(Beginning of Provided data)

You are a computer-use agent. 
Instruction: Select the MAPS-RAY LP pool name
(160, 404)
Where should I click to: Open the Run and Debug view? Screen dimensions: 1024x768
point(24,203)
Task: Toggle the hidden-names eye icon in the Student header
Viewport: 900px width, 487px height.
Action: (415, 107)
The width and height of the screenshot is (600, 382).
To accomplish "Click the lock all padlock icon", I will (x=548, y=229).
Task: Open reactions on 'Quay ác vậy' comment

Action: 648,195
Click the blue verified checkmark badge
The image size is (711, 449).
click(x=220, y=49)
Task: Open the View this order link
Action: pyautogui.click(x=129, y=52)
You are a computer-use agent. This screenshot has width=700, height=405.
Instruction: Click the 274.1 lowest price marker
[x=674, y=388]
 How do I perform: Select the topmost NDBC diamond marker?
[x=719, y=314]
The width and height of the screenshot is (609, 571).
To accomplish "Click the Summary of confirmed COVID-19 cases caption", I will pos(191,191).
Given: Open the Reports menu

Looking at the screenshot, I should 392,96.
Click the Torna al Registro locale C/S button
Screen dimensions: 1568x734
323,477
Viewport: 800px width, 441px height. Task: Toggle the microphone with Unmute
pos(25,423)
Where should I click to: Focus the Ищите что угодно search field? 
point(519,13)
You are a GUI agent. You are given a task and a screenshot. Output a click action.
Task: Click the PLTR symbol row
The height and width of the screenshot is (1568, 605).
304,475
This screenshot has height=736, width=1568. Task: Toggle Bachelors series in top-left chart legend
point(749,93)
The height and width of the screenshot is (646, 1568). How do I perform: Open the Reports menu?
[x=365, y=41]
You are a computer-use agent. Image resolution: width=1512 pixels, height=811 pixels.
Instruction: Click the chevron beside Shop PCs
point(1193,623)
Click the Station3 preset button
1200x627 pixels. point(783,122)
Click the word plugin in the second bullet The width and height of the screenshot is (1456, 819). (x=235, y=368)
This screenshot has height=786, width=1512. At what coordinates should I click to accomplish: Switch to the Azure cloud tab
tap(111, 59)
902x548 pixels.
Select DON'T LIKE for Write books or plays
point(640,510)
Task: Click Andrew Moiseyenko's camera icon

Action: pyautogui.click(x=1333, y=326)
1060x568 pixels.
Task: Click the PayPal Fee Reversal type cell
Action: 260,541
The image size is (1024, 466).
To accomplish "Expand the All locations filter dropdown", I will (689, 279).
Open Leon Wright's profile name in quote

(End of Provided data)

■ **Exercise goal**:
Output the data in full, exactly as it stands.

■ **Exercise result**:
You are a computer-use agent. 
Instruction: Select the MAPS-RAY LP pool name
(160, 404)
Where should I click to: Open the Run and Debug view? Screen dimensions: 1024x768
point(24,203)
Task: Toggle the hidden-names eye icon in the Student header
Viewport: 900px width, 487px height.
Action: (415, 107)
The width and height of the screenshot is (600, 382).
To accomplish "Click the lock all padlock icon", I will (x=548, y=229).
Task: Open reactions on 'Quay ác vậy' comment

Action: 648,195
Click the blue verified checkmark badge
The image size is (711, 449).
click(x=220, y=49)
Task: Open the View this order link
Action: pyautogui.click(x=129, y=52)
You are a computer-use agent. This screenshot has width=700, height=405.
Instruction: Click the 274.1 lowest price marker
[x=674, y=388]
 How do I perform: Select the topmost NDBC diamond marker?
[x=719, y=314]
The width and height of the screenshot is (609, 571).
To accomplish "Click the Summary of confirmed COVID-19 cases caption", I will pos(191,191).
Given: Open the Reports menu

Looking at the screenshot, I should 392,96.
Click the Torna al Registro locale C/S button
Screen dimensions: 1568x734
323,477
Viewport: 800px width, 441px height. Task: Toggle the microphone with Unmute
pos(25,423)
Where should I click to: Focus the Ищите что угодно search field? 
point(519,13)
You are a GUI agent. You are given a task and a screenshot. Output a click action.
Task: Click the PLTR symbol row
The height and width of the screenshot is (1568, 605).
304,475
This screenshot has height=736, width=1568. Task: Toggle Bachelors series in top-left chart legend
point(749,93)
The height and width of the screenshot is (646, 1568). How do I perform: Open the Reports menu?
[x=365, y=41]
You are a computer-use agent. Image resolution: width=1512 pixels, height=811 pixels.
Instruction: Click the chevron beside Shop PCs
point(1193,623)
Click the Station3 preset button
1200x627 pixels. point(783,122)
Click the word plugin in the second bullet The width and height of the screenshot is (1456, 819). (x=235, y=368)
This screenshot has height=786, width=1512. At what coordinates should I click to accomplish: Switch to the Azure cloud tab
tap(111, 59)
902x548 pixels.
Select DON'T LIKE for Write books or plays
point(640,510)
Task: Click Andrew Moiseyenko's camera icon

Action: pyautogui.click(x=1333, y=326)
1060x568 pixels.
Task: Click the PayPal Fee Reversal type cell
Action: 260,541
The image size is (1024, 466).
To accomplish "Expand the All locations filter dropdown", I will (689, 279).
Open Leon Wright's profile name in quote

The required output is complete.